I have been going to this hair dresser for a long time. Hell, if I count back, I’m pretty sure I have been going to the same salon for a whole decade. I go there, my Mum goes there, my husband and now my son. I have been there getting my hair done in peace and quiet, when a children’s haircut comes in, where the kids are absolutely beside themselves about the process and making the whole salon know about it. For more than two minutes. For the entire haircut.
It’s safe to say, they no longer have our business.

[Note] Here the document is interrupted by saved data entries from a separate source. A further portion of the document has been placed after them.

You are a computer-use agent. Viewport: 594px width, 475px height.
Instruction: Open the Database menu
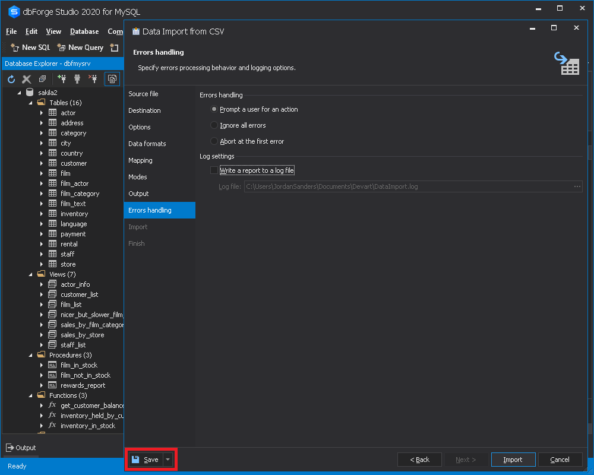84,31
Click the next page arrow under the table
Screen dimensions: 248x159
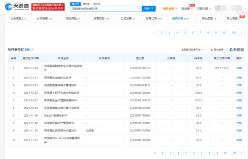241,153
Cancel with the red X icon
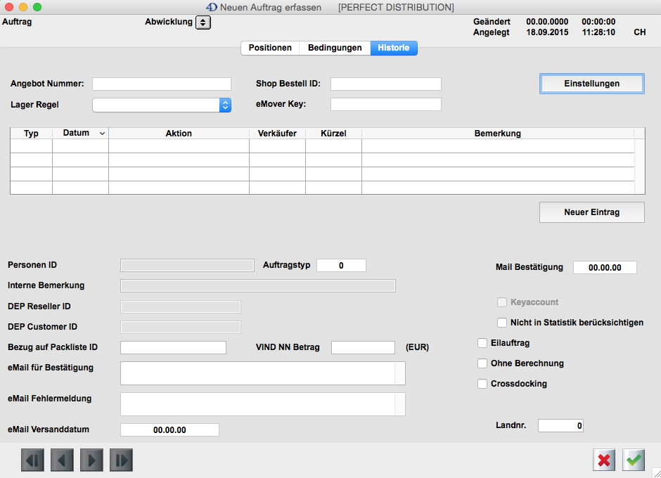 (x=603, y=460)
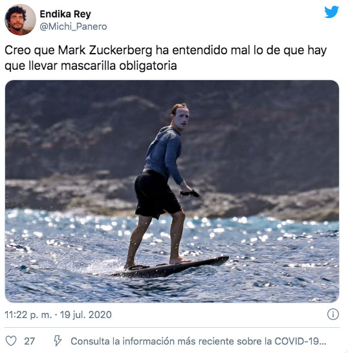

In a world where we can’t accept the kids playing up in the shops, even whilst they are being disciplined and kept in line, in a world where we can get our hair products delivered online, our groceries and our clothes, where I can duck up the road to a girlfriend who can do my hair without the bells and whistles of a salon, I will now confine myself back to home. So I don’t put you out. So I don’t put the public out. So once again I don’t feel the judgement, feel like an imposter, like I’m not fit for a public place.
I’m so sick of all these things people say us parents are supposed to be.
‘Kids grow up too fast these days’
‘Let them be little!’
‘Kids have no respect for the elderly’
‘Parents shouldn’t discipline their children in public.’
‘Kids are so badly behaved at restaurants, they shouldn’t be here!’
‘Look at that child on the iPad, isn’t it disgusting that parent’s don’t interact with their children these days.’
Which one is it? We parents are confused. Why can’t we just leave the parents alone, and leave the children alone, just to be. Let them decide.
Without your judgement. How easily you can make a bad day so much worse.
Just from your judgement.
Have any other Mum’s been made to feel this way in a public place?